Tibeterin  Und ich komme zur reinen Tibeterin. Zu ihr gelangt man, nachdem man von einem Ende zum anderen ganz China durchquert hat Nach der peinlich sorgsamen Chinesin, - nach dem entschwundenen Mädchen, jugendlich wie ein gespannter Bogen, scheint einem nun ein Trost zuteil zu werden durch das, was man sich erhoffen mochte... Eine in feuerrote Lumpen gekleidete Frau; schönes, von der Sonne gebleichtes Rot; krapprot und violett; ein Violett, das von der scharfen Luft der hohen Gipfel gerötet ist, welche auch der Haut ihre Röte verleiht. Lebhaft und dunkelhaarig, tragen sie ihren großen silbernen Schmuck, durchsetzt mit bunten Steinen. Rot oder blau oder türkis. Viele von diesen Türkisen sind lebendig.

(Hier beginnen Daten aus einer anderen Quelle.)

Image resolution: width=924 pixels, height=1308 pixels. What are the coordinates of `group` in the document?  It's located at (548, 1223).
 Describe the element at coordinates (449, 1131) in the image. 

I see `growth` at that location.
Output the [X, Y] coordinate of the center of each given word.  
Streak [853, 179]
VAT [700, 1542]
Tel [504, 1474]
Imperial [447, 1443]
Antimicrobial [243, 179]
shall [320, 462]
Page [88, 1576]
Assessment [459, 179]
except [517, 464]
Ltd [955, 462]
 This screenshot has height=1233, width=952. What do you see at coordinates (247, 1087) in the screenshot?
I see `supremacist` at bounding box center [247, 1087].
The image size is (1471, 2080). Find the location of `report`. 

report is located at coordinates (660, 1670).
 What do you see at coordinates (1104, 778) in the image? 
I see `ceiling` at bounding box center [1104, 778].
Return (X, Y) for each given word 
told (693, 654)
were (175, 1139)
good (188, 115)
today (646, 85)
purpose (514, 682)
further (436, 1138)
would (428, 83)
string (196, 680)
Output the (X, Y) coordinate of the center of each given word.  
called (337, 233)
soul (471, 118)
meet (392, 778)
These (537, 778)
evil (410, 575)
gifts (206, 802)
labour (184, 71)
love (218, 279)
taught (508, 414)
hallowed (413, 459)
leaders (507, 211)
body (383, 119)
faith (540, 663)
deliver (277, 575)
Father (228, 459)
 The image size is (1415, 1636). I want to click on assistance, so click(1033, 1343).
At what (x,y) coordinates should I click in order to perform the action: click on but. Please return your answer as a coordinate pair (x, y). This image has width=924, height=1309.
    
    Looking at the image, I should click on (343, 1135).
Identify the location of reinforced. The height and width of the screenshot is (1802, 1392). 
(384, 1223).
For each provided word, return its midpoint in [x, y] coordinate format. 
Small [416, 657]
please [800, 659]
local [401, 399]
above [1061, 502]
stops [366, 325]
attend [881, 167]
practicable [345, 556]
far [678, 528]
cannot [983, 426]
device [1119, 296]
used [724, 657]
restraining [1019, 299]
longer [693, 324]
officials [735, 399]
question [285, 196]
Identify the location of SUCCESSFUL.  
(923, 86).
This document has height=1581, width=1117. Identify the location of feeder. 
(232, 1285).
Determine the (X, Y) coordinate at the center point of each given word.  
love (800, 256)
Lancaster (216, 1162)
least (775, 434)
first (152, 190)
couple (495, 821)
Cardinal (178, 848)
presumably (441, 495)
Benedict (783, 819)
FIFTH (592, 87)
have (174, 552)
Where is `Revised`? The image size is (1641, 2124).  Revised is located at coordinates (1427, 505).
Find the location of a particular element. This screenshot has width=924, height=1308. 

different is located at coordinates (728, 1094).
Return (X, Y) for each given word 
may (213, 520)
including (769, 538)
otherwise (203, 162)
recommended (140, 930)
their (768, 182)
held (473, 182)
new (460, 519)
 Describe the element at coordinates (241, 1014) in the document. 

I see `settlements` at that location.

Die tibetische Frau ist gegen jegliche Idylle und Inbesitznahme gefeit; - besser gefeit als durch jede Moral... (und doch ist ihre Moral gastfrei, schottisch und polygam), besser als durch die Vorschriften, welche die Lamas als einzige in ihrem Lande lehren und im übrigen als erste nicht befolgen... Die tibetische Frau ist wohl geschützt, bestens immunisiert durch ihre Butter - ihre ranzige Butter uralten Brauchs. Man weiß, daß es zahlreicher Bäder bedürfte, um sie zu säubern oder zumindest ihren Geruch abzumildern. Man weiß, daß es wahrlich fremdartiger Praktiken bedürfte, um sie empfänglich zu machen für die Liebe... Doch man beläßt ihr all ihre Gebräuche, man hütet sich wohl, sie ihrer Poesie zu berauben... Aber man muß es gestehen oder es gar hinausschreien: ihr Reiz besteht aus dem, was ihre Männer, ihre Jaks, ihr Land schließlich über das Antlitz des Eindringlings ausgießen, der sich bis hierher gewagt hat.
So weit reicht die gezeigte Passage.